There shouldn’t be a lot of memory leaks in a situation like that, but the code is written with the intention of being able to load and unload data files from the console, for operations like building statistics over time, repairing one file based on data in another, etc. A recent example was “link every familiar in turn X to the same mage they were familiars of in turn X-1″. So while programmatic cleanup is usually not required, it is in a situation like this (after analyzing turn X-1, we should free it before reading turn X to apply the fix).

Another reason for working cleanup code is testing. Unit tests work best when running from clean state, so anything that gets created in one test should be destroyed at the end of it, so it won’t interfere with the next test. My favorite tool for finding leaks like this is valgrind, and recently it was reporting almost 1,000 leaks when run on the full unit test suite. I started a new feature branch to eliminate them, and after a couple of evenings of hard work, I have pared them down to one final leak in the parser that is really hard to track, and a bunch of static variables that are the bane of this code base. As can be expected when doing work like this, I found a number of small errors that were more than just leaks, and added a lot more test coverage, so this should cause overall code stability to go up. The work ended up in one giant pull request, and will be part of the 3.7 version of the code.

Plans Change

Last time I regularly updated this site,  my plans were to use my copious free time to create a mobile version of Eressea, or at least a game based on the same principles. That’s no longer the plan.

Eressea is less a game than it is a world simulation. In this, the original designers were correct. There isn’t very much good strategy game-play at its core, and many of the game’s elements are not in support of a war game, but for world-building and to give players other, self-defined, goals to strive for.

With that said, I don’t have a lot of existing game to build on. Building a mobile client was fun as long as I did it, but the total time required to build what I had in mind was going to be enormous. I was also having more fun just working on successive new releases of Eressea itself.

So the mobile project is dead. Long live the original game!

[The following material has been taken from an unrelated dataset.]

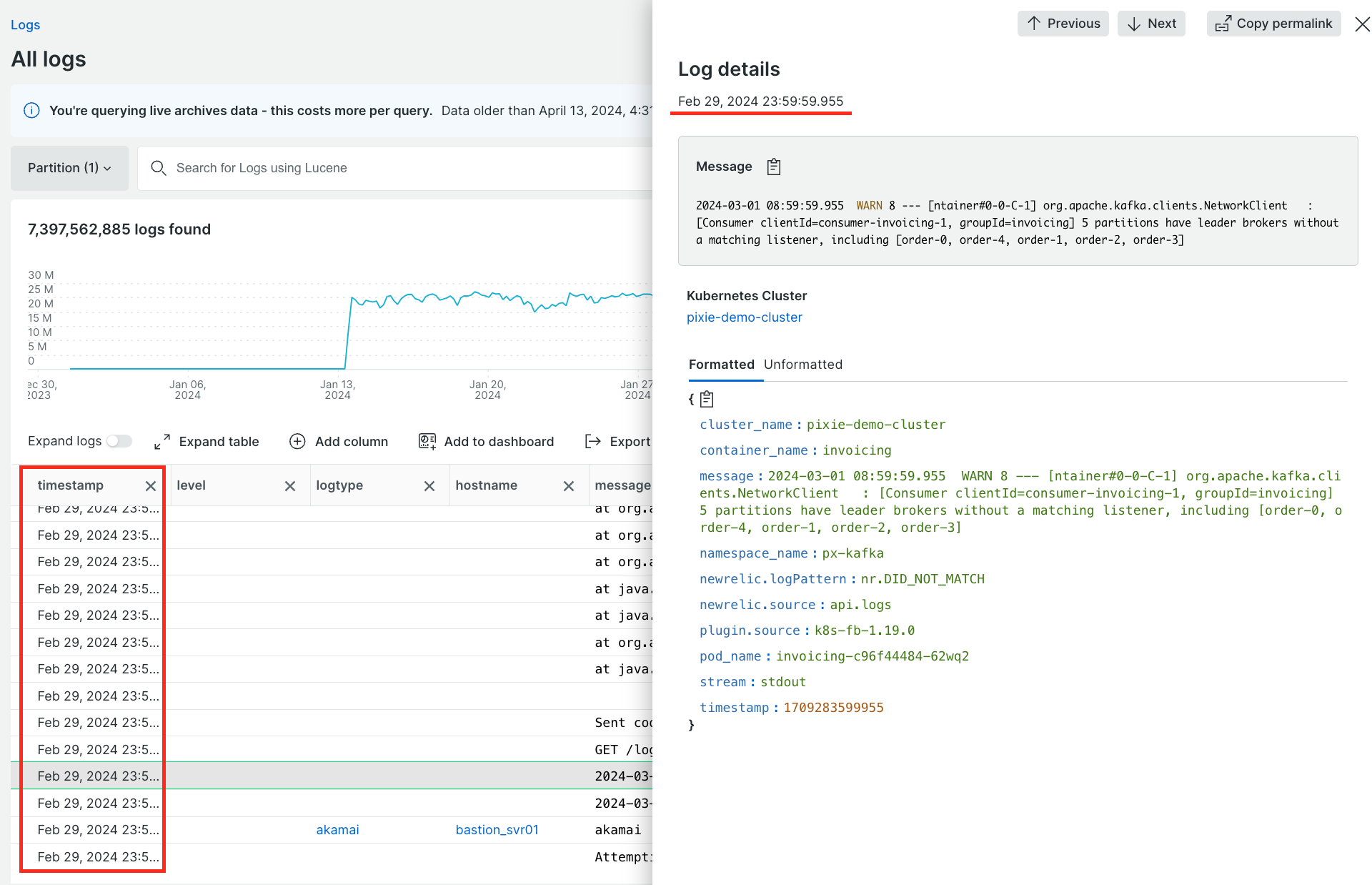Viewport: 1372px width, 885px height.
Task: Go to the Previous log entry
Action: click(1063, 24)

Some former players have started new factions this years, eking out a living in the ruins of fallen empires, trying to hold their own against the zombie hordes and finding some resources that they can mine, or older factions they can cooperate with. It’s a different way to play, but it seems to be working for some, and for the original game, it’s a better way to maintain the active player base than new recruits and growing the map.

That means my development work is now defined by bug fixing, new features, and occasionally tools for creating new worlds. When I’m asked, I try to support anybody who wants to run a game of their own. And those are the topics that this site is likely going to cover in the future.